>>>

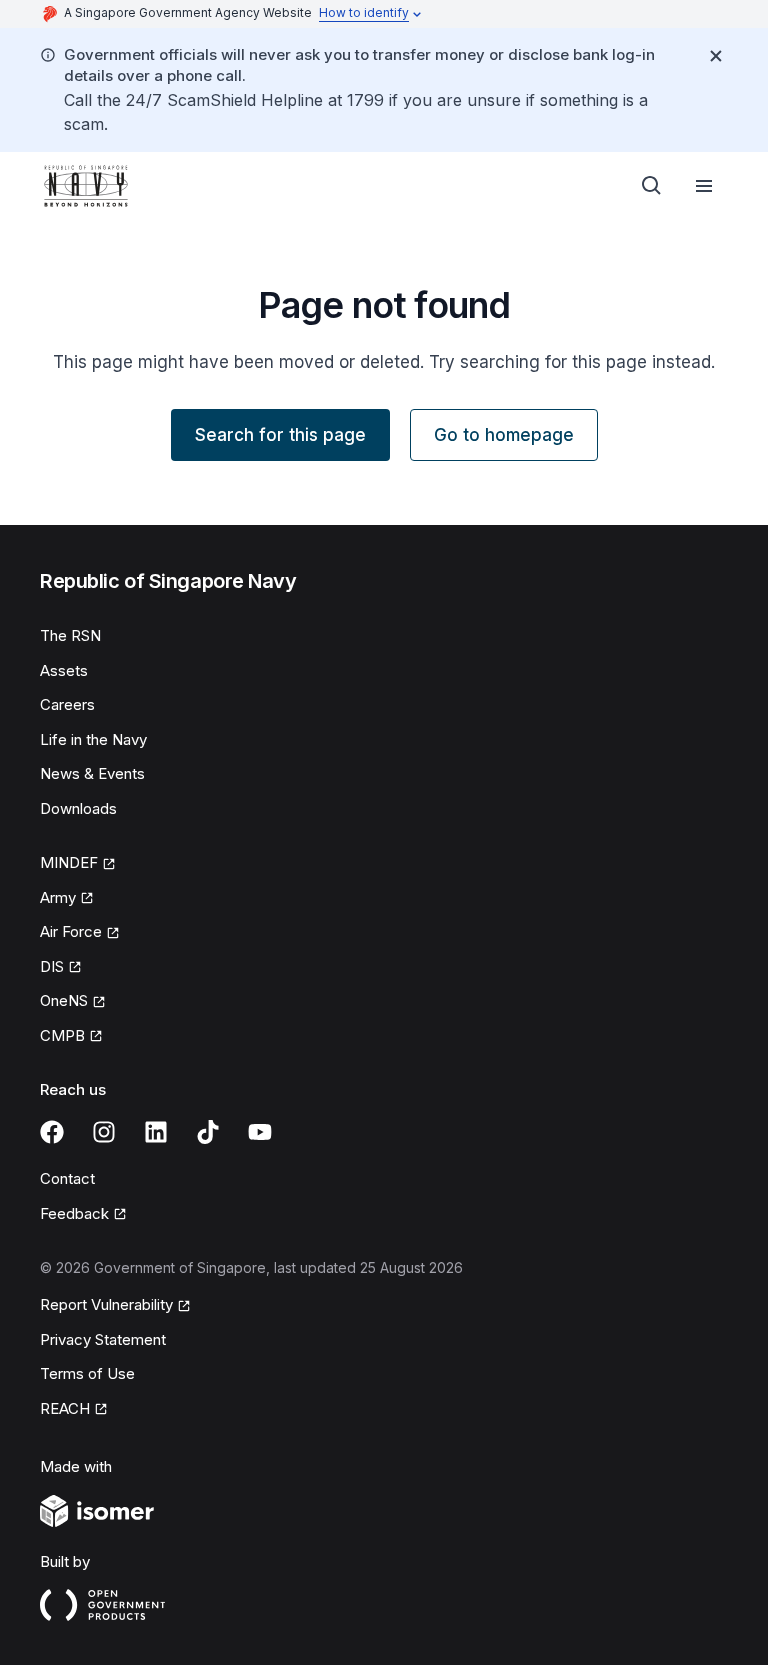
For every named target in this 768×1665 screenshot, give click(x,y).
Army (58, 897)
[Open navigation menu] (704, 186)
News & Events (92, 773)
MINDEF (69, 862)
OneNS (64, 1000)
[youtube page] (260, 1132)
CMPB (62, 1035)
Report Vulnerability (106, 1304)
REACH (65, 1408)
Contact (67, 1178)
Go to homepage (504, 435)
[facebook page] (52, 1132)
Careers (67, 704)
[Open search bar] (652, 186)
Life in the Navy (93, 739)
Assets (64, 670)
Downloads (78, 808)
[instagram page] (104, 1132)
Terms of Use (87, 1373)
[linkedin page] (156, 1132)
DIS (52, 966)
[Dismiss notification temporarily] (716, 56)
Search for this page (280, 435)
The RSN (70, 635)
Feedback (74, 1213)
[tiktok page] (208, 1132)
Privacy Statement (103, 1339)
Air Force (71, 931)
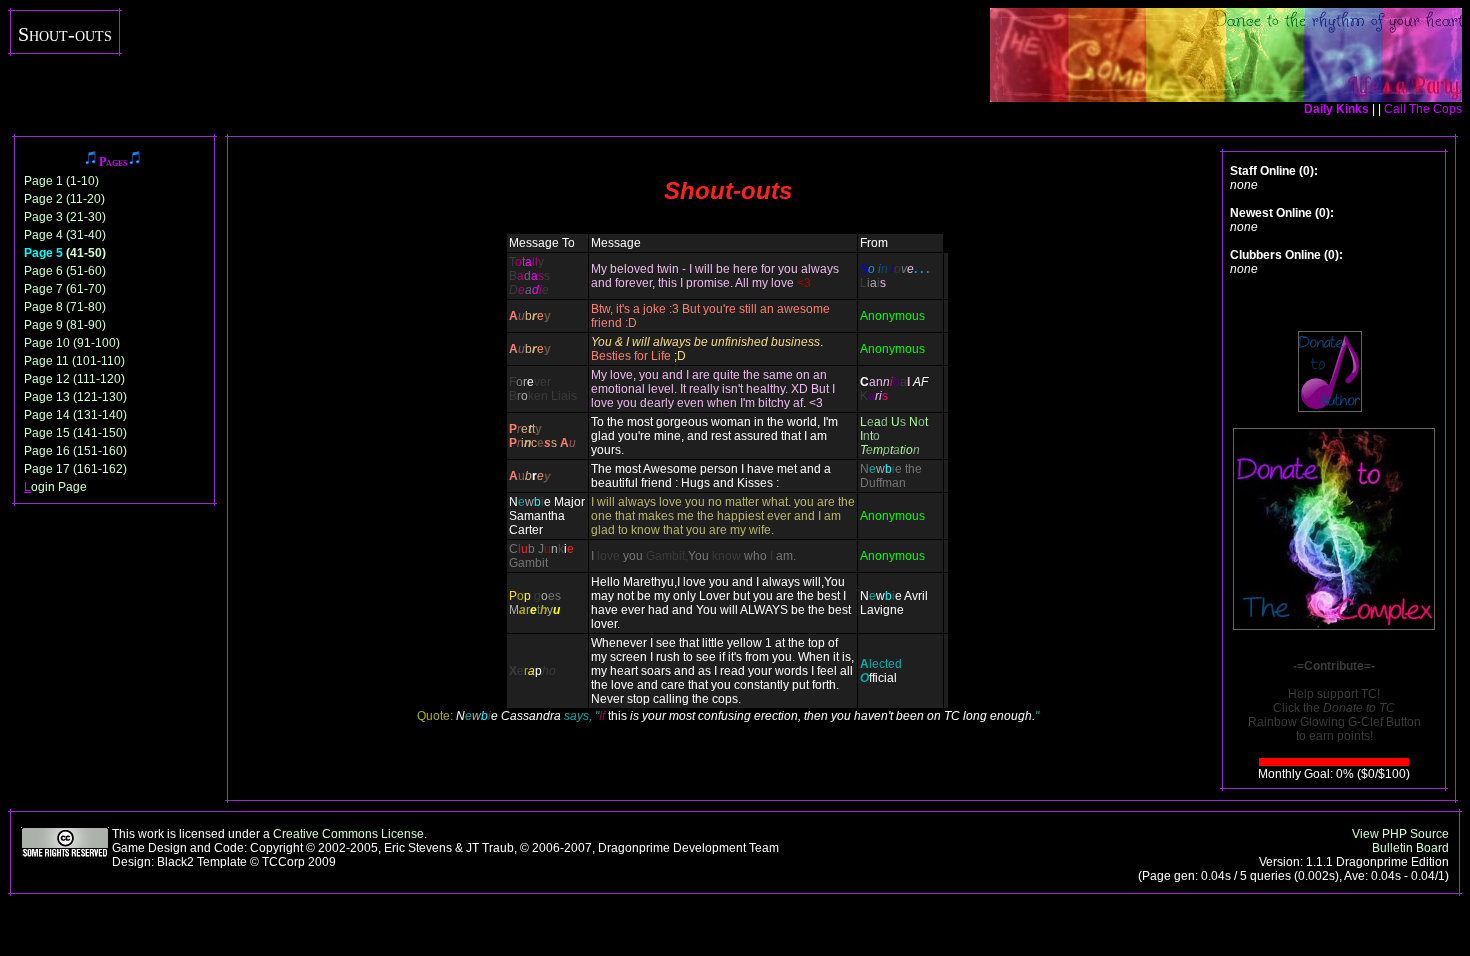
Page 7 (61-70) (65, 289)
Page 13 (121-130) (75, 397)
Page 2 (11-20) (64, 199)
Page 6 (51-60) (65, 271)
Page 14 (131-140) (75, 415)
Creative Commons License (348, 834)
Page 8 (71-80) (65, 307)
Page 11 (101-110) (74, 361)
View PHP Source (1400, 834)
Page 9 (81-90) (65, 325)
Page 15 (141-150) (75, 433)
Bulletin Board (1410, 848)
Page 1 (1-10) (61, 181)
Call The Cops (1423, 109)
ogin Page (55, 487)
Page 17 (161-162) (75, 469)
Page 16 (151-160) (75, 451)
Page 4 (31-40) (65, 235)
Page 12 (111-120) (74, 379)
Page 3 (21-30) (65, 217)
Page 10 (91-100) (72, 343)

<<<

## PROBLEM TO SOLVE:
Collect every line above that contains the word "this".

## EXERCISE OUTPUT:
For every named target in this 768×1665 screenshot, give click(x,y).
Search for this page (280, 435)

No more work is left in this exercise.